Records from a collection:
+ + + + +

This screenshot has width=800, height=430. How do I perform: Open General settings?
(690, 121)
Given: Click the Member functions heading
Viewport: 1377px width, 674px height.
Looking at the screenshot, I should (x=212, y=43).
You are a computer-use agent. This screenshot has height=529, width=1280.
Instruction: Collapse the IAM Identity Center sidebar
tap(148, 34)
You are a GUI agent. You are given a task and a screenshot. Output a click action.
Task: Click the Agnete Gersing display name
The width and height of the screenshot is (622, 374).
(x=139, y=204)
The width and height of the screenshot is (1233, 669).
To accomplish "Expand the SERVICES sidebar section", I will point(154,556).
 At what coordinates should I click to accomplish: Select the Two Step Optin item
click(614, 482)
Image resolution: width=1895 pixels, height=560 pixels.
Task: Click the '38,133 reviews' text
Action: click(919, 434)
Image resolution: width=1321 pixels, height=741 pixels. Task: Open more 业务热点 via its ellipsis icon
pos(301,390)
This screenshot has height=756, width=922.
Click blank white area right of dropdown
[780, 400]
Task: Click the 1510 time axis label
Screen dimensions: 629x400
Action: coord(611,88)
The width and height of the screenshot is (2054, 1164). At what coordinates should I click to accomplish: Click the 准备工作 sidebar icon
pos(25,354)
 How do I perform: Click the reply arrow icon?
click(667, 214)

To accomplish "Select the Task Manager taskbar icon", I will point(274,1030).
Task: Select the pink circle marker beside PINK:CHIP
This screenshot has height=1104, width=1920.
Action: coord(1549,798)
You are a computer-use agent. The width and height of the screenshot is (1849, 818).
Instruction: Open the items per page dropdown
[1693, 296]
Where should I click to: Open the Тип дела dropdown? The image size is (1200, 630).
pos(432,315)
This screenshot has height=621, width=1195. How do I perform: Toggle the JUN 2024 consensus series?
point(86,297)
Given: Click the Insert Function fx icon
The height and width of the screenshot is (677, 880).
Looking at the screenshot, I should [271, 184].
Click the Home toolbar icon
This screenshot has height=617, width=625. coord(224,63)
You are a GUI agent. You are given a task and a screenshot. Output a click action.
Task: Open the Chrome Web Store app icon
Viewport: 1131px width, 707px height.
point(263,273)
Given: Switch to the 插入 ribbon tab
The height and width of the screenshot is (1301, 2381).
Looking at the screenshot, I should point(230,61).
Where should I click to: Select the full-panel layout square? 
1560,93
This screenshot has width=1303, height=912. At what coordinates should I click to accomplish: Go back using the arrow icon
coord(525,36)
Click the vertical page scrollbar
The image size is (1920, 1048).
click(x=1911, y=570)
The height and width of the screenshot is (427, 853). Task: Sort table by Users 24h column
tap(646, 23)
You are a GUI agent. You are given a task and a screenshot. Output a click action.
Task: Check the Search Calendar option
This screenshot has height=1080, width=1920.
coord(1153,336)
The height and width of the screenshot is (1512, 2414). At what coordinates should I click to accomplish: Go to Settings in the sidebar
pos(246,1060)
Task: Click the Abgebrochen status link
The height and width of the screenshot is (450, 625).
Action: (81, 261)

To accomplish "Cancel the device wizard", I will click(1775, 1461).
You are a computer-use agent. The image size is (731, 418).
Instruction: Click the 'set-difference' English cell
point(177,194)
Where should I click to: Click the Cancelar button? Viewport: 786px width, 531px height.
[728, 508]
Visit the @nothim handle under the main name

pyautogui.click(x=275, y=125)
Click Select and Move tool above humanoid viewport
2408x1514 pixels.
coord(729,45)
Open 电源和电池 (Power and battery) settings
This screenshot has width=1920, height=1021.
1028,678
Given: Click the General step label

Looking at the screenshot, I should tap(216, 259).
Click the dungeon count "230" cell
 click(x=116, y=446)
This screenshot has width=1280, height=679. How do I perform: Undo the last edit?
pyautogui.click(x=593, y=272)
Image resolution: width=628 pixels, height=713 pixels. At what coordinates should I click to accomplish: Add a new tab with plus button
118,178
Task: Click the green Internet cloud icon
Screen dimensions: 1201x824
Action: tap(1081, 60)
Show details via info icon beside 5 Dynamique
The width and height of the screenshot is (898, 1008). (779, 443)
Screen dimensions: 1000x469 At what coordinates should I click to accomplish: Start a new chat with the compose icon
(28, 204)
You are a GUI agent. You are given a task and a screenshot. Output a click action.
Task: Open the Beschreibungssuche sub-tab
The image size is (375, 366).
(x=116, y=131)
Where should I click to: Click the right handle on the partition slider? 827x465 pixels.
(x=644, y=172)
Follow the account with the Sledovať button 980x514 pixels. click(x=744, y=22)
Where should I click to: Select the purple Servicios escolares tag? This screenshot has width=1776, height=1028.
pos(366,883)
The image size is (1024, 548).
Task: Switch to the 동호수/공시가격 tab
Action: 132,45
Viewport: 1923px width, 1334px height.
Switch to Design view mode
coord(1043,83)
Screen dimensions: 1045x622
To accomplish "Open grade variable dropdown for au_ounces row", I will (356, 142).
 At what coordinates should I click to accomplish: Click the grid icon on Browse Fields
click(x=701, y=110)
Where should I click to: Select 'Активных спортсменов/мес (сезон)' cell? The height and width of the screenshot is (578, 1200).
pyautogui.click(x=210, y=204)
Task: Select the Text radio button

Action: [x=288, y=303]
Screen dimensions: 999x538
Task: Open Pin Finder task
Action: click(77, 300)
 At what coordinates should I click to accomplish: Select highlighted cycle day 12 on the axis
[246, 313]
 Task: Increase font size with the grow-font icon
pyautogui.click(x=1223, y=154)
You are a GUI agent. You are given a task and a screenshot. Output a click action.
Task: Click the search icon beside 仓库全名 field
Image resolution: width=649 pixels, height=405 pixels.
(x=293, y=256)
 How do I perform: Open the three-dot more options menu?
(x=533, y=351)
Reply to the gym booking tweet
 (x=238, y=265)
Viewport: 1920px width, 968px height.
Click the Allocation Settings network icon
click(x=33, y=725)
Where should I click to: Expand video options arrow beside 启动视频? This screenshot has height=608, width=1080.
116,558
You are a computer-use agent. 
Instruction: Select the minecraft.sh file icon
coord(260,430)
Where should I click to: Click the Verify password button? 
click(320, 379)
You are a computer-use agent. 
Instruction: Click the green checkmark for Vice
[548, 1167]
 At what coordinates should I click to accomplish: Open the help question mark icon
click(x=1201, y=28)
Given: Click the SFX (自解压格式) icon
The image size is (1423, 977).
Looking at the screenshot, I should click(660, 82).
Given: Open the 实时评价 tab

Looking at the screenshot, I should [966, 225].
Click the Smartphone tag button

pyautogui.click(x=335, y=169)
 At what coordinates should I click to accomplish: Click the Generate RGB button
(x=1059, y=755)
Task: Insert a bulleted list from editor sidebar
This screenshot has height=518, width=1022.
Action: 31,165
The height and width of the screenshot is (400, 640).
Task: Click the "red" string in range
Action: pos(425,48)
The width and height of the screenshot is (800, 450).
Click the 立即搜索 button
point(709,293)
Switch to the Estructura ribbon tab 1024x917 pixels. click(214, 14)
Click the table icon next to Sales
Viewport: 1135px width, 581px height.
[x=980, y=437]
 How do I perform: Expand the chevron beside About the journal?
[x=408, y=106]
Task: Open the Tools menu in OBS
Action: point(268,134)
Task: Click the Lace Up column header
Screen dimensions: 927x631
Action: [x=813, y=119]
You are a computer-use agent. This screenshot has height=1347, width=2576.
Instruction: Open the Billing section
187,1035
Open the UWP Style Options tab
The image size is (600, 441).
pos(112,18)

+ + + + +

**Given request:** Edit the entries above by replacing "Member functions" with "Member variables", and give all the lines again with everything else left the same.

**Solution to this problem:**
This screenshot has width=800, height=430. How do I perform: Open General settings?
(690, 121)
Given: Click the Member variables heading
Viewport: 1377px width, 674px height.
Looking at the screenshot, I should (x=212, y=43).
You are a computer-use agent. This screenshot has height=529, width=1280.
Instruction: Collapse the IAM Identity Center sidebar
tap(148, 34)
You are a GUI agent. You are given a task and a screenshot. Output a click action.
Task: Click the Agnete Gersing display name
The width and height of the screenshot is (622, 374).
(x=139, y=204)
The width and height of the screenshot is (1233, 669).
To accomplish "Expand the SERVICES sidebar section", I will point(154,556).
 At what coordinates should I click to accomplish: Select the Two Step Optin item
click(614, 482)
Image resolution: width=1895 pixels, height=560 pixels.
Task: Click the '38,133 reviews' text
Action: click(919, 434)
Image resolution: width=1321 pixels, height=741 pixels. Task: Open more 业务热点 via its ellipsis icon
pos(301,390)
This screenshot has height=756, width=922.
Click blank white area right of dropdown
[780, 400]
Task: Click the 1510 time axis label
Screen dimensions: 629x400
Action: coord(611,88)
The width and height of the screenshot is (2054, 1164). At what coordinates should I click to accomplish: Click the 准备工作 sidebar icon
pos(25,354)
 How do I perform: Click the reply arrow icon?
click(667, 214)

To accomplish "Select the Task Manager taskbar icon", I will point(274,1030).
Task: Select the pink circle marker beside PINK:CHIP
This screenshot has height=1104, width=1920.
Action: coord(1549,798)
You are a computer-use agent. The width and height of the screenshot is (1849, 818).
Instruction: Open the items per page dropdown
[1693, 296]
Where should I click to: Open the Тип дела dropdown? The image size is (1200, 630).
pos(432,315)
This screenshot has height=621, width=1195. How do I perform: Toggle the JUN 2024 consensus series?
point(86,297)
Given: Click the Insert Function fx icon
The height and width of the screenshot is (677, 880).
Looking at the screenshot, I should [271, 184].
Click the Home toolbar icon
This screenshot has height=617, width=625. coord(224,63)
You are a GUI agent. You are given a task and a screenshot. Output a click action.
Task: Open the Chrome Web Store app icon
Viewport: 1131px width, 707px height.
point(263,273)
Given: Switch to the 插入 ribbon tab
The height and width of the screenshot is (1301, 2381).
Looking at the screenshot, I should point(230,61).
Where should I click to: Select the full-panel layout square? 
1560,93
This screenshot has width=1303, height=912. At what coordinates should I click to accomplish: Go back using the arrow icon
coord(525,36)
Click the vertical page scrollbar
The image size is (1920, 1048).
click(x=1911, y=570)
The height and width of the screenshot is (427, 853). Task: Sort table by Users 24h column
tap(646, 23)
You are a GUI agent. You are given a task and a screenshot. Output a click action.
Task: Check the Search Calendar option
This screenshot has height=1080, width=1920.
coord(1153,336)
The height and width of the screenshot is (1512, 2414). At what coordinates should I click to accomplish: Go to Settings in the sidebar
pos(246,1060)
Task: Click the Abgebrochen status link
The height and width of the screenshot is (450, 625).
Action: (81, 261)

To accomplish "Cancel the device wizard", I will click(1775, 1461).
You are a computer-use agent. The image size is (731, 418).
Instruction: Click the 'set-difference' English cell
point(177,194)
Where should I click to: Click the Cancelar button? Viewport: 786px width, 531px height.
[728, 508]
Visit the @nothim handle under the main name

pyautogui.click(x=275, y=125)
Click Select and Move tool above humanoid viewport
2408x1514 pixels.
coord(729,45)
Open 电源和电池 (Power and battery) settings
This screenshot has width=1920, height=1021.
1028,678
Given: Click the General step label

Looking at the screenshot, I should tap(216, 259).
Click the dungeon count "230" cell
 click(x=116, y=446)
This screenshot has width=1280, height=679. How do I perform: Undo the last edit?
pyautogui.click(x=593, y=272)
Image resolution: width=628 pixels, height=713 pixels. At what coordinates should I click to accomplish: Add a new tab with plus button
118,178
Task: Click the green Internet cloud icon
Screen dimensions: 1201x824
Action: tap(1081, 60)
Show details via info icon beside 5 Dynamique
The width and height of the screenshot is (898, 1008). (779, 443)
Screen dimensions: 1000x469 At what coordinates should I click to accomplish: Start a new chat with the compose icon
(28, 204)
You are a GUI agent. You are given a task and a screenshot. Output a click action.
Task: Open the Beschreibungssuche sub-tab
The image size is (375, 366).
(x=116, y=131)
Where should I click to: Click the right handle on the partition slider? 827x465 pixels.
(x=644, y=172)
Follow the account with the Sledovať button 980x514 pixels. click(x=744, y=22)
Where should I click to: Select the purple Servicios escolares tag? This screenshot has width=1776, height=1028.
pos(366,883)
The image size is (1024, 548).
Task: Switch to the 동호수/공시가격 tab
Action: 132,45
Viewport: 1923px width, 1334px height.
Switch to Design view mode
coord(1043,83)
Screen dimensions: 1045x622
To accomplish "Open grade variable dropdown for au_ounces row", I will (356, 142).
 At what coordinates should I click to accomplish: Click the grid icon on Browse Fields
click(x=701, y=110)
Where should I click to: Select 'Активных спортсменов/мес (сезон)' cell? The height and width of the screenshot is (578, 1200).
pyautogui.click(x=210, y=204)
Task: Select the Text radio button

Action: [x=288, y=303]
Screen dimensions: 999x538
Task: Open Pin Finder task
Action: click(77, 300)
 At what coordinates should I click to accomplish: Select highlighted cycle day 12 on the axis
[246, 313]
 Task: Increase font size with the grow-font icon
pyautogui.click(x=1223, y=154)
You are a GUI agent. You are given a task and a screenshot. Output a click action.
Task: Click the search icon beside 仓库全名 field
Image resolution: width=649 pixels, height=405 pixels.
(x=293, y=256)
 How do I perform: Open the three-dot more options menu?
(x=533, y=351)
Reply to the gym booking tweet
 (x=238, y=265)
Viewport: 1920px width, 968px height.
Click the Allocation Settings network icon
click(x=33, y=725)
Where should I click to: Expand video options arrow beside 启动视频? This screenshot has height=608, width=1080.
116,558
You are a computer-use agent. 
Instruction: Select the minecraft.sh file icon
coord(260,430)
Where should I click to: Click the Verify password button? 
click(320, 379)
You are a computer-use agent. 
Instruction: Click the green checkmark for Vice
[548, 1167]
 At what coordinates should I click to accomplish: Open the help question mark icon
click(x=1201, y=28)
Given: Click the SFX (自解压格式) icon
The image size is (1423, 977).
Looking at the screenshot, I should click(660, 82).
Given: Open the 实时评价 tab

Looking at the screenshot, I should [966, 225].
Click the Smartphone tag button

pyautogui.click(x=335, y=169)
 At what coordinates should I click to accomplish: Click the Generate RGB button
(x=1059, y=755)
Task: Insert a bulleted list from editor sidebar
This screenshot has height=518, width=1022.
Action: 31,165
The height and width of the screenshot is (400, 640).
Task: Click the "red" string in range
Action: pos(425,48)
The width and height of the screenshot is (800, 450).
Click the 立即搜索 button
point(709,293)
Switch to the Estructura ribbon tab 1024x917 pixels. click(214, 14)
Click the table icon next to Sales
Viewport: 1135px width, 581px height.
[x=980, y=437]
 How do I perform: Expand the chevron beside About the journal?
[x=408, y=106]
Task: Open the Tools menu in OBS
Action: point(268,134)
Task: Click the Lace Up column header
Screen dimensions: 927x631
Action: [x=813, y=119]
You are a computer-use agent. This screenshot has height=1347, width=2576.
Instruction: Open the Billing section
187,1035
Open the UWP Style Options tab
The image size is (600, 441).
pos(112,18)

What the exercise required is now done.